During the arrest search in his apartment the police seized:
- Air gun
- Black Isis flag
- Combat knife
- “Bloody Brazilian Knife Fighting Techniques” (book)
- “US Army Knife Fighting Manual Techniques and Close Combat” (book)
- “How to make a bomb in the kitchen of your mom” (article from an al-Qaeda magazine)
- “US Army Improvised munition handbook” (book)
- “The Anarchist’s cookbook” (book)
He consequently spent 13 month confined in the Belmarsh High Security Prison.
4. Radicalization Path
It is possible to identify two phases in Faraz Amman’s radicalization path.
1st phase, pre-arrest (prior to May 2018)
Influencing factors: male family friend and online activity and contacts.
It is yet unknown if individuals attending the mosques in Harrow may have had any type of influence in Faraz Amman’s radicalization path.
2nd phase, incarceration time (Dec 2018 – Jan 2020)
Influencing factors: supposed socialization with criminals.
5. Acquaintances opinions
Classmates affirmed that he liked to pose in gangster-style look and he had even told them: “When I grow up I am going to be a terrorist”.
They described him as a “weird loner” obsessed with knives and constantly using marijuana.
One former female classmate exposed how Faraz Amman kept saying:“I am going to bomb you…I have got a grenade in my pocket and if you take one step closer to me I am going to set it off.”
Some neighbors described the family as problematic: “The family was noisy, always trouble in there. The house was smashed up, there were fights inside, holes in the walls”.
Others point them out as a “loving family” and Sudesh Faraz Amman as “a nice and polite boy”.
Another neighbor pointed out to the religious factor: “I used to see him go to the mosque. Before that he was all right and he started going there and he kind of changed, you could see it in him”.

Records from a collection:
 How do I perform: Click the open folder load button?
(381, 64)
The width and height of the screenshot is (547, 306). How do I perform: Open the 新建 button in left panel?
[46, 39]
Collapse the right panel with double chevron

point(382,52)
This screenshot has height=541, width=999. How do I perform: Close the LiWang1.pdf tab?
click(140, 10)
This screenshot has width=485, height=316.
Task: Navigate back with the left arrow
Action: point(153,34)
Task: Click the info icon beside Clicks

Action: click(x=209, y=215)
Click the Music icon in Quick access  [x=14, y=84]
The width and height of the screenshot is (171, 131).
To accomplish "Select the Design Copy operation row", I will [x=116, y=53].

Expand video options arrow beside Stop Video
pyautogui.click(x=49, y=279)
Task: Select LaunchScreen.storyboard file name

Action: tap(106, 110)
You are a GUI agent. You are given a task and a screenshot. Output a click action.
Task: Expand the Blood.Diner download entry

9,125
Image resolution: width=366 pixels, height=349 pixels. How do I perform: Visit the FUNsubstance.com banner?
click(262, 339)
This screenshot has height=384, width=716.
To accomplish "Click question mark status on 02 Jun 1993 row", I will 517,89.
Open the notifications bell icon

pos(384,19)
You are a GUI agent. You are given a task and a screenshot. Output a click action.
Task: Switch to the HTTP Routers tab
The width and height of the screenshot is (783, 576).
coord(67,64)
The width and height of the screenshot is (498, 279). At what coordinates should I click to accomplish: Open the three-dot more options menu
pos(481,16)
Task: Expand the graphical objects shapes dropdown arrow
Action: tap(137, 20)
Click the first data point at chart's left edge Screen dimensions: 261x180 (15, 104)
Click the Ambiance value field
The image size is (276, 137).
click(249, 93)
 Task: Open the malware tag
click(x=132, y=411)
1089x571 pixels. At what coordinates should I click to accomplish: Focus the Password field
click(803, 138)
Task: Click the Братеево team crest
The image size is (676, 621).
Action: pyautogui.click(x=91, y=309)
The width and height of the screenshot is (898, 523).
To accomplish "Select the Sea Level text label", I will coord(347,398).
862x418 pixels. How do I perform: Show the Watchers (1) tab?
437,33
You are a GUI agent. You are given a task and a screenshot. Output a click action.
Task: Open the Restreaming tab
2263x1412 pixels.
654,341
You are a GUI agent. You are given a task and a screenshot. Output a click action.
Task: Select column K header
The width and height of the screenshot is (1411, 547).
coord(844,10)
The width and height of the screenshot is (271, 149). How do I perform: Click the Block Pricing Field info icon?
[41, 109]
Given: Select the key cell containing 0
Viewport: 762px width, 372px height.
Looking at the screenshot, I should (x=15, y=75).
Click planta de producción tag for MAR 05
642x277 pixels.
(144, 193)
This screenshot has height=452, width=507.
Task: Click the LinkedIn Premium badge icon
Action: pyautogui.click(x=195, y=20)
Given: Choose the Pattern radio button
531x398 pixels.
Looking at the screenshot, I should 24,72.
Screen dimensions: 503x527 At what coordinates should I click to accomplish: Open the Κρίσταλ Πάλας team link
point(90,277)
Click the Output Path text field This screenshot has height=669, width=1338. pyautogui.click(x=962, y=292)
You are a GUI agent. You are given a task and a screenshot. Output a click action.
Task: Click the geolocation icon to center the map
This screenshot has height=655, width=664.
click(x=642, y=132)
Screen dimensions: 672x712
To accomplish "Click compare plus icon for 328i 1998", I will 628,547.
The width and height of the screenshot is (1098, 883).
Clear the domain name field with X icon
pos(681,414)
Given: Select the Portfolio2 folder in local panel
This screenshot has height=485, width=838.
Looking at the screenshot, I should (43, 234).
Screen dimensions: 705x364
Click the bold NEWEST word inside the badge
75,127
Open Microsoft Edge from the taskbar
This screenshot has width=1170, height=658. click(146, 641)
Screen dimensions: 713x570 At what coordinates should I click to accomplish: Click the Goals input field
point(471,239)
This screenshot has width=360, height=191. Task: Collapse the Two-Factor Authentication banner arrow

-- Problem set --
1. Reproduce the passage of the text about Faraz Amman word for word, starting at the words "He consequently spent" and ending after the words "socialization with criminals.".
2. List every item that the text about Faraz Amman marks as a book among the things seized in his apartment.
The material has no connection to the text about Faraz Amman.

-- Solutions per task --
1.
He consequently spent 13 month confined in the Belmarsh High Security Prison.
4. Radicalization Path
It is possible to identify two phases in Faraz Amman’s radicalization path.
1st phase, pre-arrest (prior to May 2018)
Influencing factors: male family friend and online activity and contacts.
It is yet unknown if individuals attending the mosques in Harrow may have had any type of influence in Faraz Amman’s radicalization path.
2nd phase, incarceration time (Dec 2018 – Jan 2020)
Influencing factors: supposed socialization with criminals.

2.
- "Bloody Brazilian Knife Fighting Techniques"
- "US Army Knife Fighting Manual Techniques and Close Combat"
- "US Army Improvised munition handbook"
- "The Anarchist's cookbook"